The Event Date field includes both the sale dates for auctions and the specific date for a lot or the date an object was sold (for dealer stock books).

Sale dates for auctions are limited to the first day of the sale only. For a multiday sale, you must search the first day of the sale in order to find all of the records related to that sale. If you find a lot that was sold on a subsequent day of the sale and you would like to find the corresponding description record, you can follow the direct link to the "Sale Description" at the bottom of the record.

Search by subject

Subject terms have been assigned only to records from British 18th-century auction catalogs, German 20th-century auction catalogs, and dealer stock books, so a subject search will limit your results to those sections of the database.

You can also search by subject in the Archival Inventory Contents, which uses the Iconclass system of codes and English-language headings to describe the subjects of images represented in works of art.

Search information on 20th-century artists

The Goupil and Knoedler Stock Book records contain some 20th-century material. See a quick overview of what's currently covered in the databases by country, year, and type of document.

View a full transcription of an archival inventory

Click on "Full Transcription of the Inventory" in the See Also field on the full record display page.

Save search results as a PDF

Select the "PDF" option on the search results page.

If you receive an error message

Please email the error message, along with a description of what you did before you received it, to Collecting and Provenance Research, and we will attempt to help you.

If you receive the message "Your search did not retrieve any hits"

Try broadening your search criteria and view these charts to see what's currently covered in the database by country, year, and type of document.

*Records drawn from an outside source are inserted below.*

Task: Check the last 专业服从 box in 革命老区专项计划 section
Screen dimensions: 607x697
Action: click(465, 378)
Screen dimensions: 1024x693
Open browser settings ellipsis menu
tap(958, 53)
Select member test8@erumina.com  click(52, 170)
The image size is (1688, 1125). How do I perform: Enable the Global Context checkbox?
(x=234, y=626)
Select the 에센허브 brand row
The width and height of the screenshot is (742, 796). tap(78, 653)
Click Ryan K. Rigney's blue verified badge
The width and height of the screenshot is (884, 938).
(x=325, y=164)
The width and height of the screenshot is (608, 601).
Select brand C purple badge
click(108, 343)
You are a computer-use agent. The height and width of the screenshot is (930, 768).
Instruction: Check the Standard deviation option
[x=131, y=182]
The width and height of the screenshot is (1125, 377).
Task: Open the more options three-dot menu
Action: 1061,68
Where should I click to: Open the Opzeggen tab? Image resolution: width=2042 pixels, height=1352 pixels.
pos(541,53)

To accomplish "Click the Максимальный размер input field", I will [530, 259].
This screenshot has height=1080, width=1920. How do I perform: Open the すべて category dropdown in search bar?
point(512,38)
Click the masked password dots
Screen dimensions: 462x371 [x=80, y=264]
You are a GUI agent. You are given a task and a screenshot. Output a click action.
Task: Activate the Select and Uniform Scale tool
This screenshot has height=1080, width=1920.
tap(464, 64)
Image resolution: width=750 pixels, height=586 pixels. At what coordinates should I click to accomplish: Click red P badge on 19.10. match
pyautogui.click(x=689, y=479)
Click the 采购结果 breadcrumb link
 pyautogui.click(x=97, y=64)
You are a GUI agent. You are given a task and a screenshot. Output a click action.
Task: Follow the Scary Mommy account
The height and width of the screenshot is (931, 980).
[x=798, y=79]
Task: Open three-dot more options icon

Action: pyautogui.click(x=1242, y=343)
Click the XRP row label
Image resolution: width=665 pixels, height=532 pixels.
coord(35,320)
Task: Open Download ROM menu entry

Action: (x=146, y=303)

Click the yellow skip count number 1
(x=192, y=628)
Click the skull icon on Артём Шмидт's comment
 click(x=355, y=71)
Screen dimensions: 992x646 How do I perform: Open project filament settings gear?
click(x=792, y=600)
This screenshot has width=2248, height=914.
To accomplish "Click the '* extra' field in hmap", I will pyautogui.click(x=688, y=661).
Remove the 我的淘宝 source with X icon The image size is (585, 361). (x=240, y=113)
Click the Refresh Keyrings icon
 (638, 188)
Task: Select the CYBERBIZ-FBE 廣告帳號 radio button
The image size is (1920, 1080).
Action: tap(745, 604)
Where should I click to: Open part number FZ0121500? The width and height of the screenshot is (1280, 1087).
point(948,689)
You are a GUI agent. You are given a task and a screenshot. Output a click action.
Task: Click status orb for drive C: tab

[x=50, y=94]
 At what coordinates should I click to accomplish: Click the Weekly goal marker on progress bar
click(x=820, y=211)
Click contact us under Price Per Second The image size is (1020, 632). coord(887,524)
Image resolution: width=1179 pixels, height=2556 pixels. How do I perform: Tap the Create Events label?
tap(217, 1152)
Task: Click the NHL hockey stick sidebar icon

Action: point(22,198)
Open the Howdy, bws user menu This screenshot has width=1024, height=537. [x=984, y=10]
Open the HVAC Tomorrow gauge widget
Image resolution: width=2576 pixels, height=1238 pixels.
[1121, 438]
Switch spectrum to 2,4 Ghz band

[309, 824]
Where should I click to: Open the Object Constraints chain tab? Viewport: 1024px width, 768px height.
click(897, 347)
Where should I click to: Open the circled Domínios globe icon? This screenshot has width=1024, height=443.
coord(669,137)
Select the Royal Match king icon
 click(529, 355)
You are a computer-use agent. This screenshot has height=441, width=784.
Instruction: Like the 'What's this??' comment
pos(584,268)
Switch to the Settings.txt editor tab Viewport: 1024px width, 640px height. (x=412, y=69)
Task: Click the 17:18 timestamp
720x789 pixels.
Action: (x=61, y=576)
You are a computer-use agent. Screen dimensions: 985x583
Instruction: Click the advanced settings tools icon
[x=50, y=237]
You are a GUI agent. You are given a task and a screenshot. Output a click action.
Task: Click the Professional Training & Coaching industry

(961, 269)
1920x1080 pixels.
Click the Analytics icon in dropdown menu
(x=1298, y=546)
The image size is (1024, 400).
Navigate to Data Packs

Frequently Asked Questions

How do I become a contributor?

Contributors generally have backgrounds in paleography, art history, or romance languages. If you are interested in becoming a volunteer contributor to the Getty Provenance Index, please email your qualifications to Collecting and Provenance Research.

How do I evaluate the authenticity of a work of art?

We do not provide this service and recommend that you contact a qualified art appraiser or auction house.

Can you appraise a work of art I own?

We do not provide, endorse, recommend, or guarantee appraisal services. However, the Getty Library does offer an Appraisals Research Guide.

Who do I contact about selling a work of art that I own?

Contact the curator of the appropriate department at the J. Paul Getty Museum. Please include a photograph and any information on the piece you may want to sell. The Museum will attempt to direct you to the appropriate dealers, museums, or auction houses for advice.

What is Iconclass?

Used by institutions around the world, Iconclass is the most widely accepted classification system for visual documents. Iconclass is used to index, catalog, and describe the subjects of images in paintings, drawings, photographs, and other works of art. Learn more.

I believe information in a record is incorrect. Who do I contact?

We encourage users to contact Collecting and Provenance Research if they find information in any database that they think may be incorrect. In your email, please include the record number (which appears at the top of the record) and your source for the information to be corrected.

How do I obtain a copy of a sales catalog or inventory?

Photocopies of many of the documents in the Getty Provenance Index are available at the Getty Research Institute in the Collectors Files or the Sales Catalog Files.

Are there images of artwork in the databases?

Currently the databases do not contain images of artworks.

How do I cite the Getty Provenance Index in a publication?

Please use the following: Getty Provenance Index®. J. Paul Getty Trust

The Getty Provenance Index® is a registered trademark of the J. Paul Getty Trust.

Getty Provenance Index®,, accessed [date]. The Getty Provenance Index® is a registered trademark of the J. Paul Getty Trust.

The Getty Provenance Index® is updated regularly so it is recommended that the citation include the date of consultation, given in the ISO 8601 form (YYYY-DD-MM), e.g., "Getty Provenance Index®,, accessed 2019-06-30."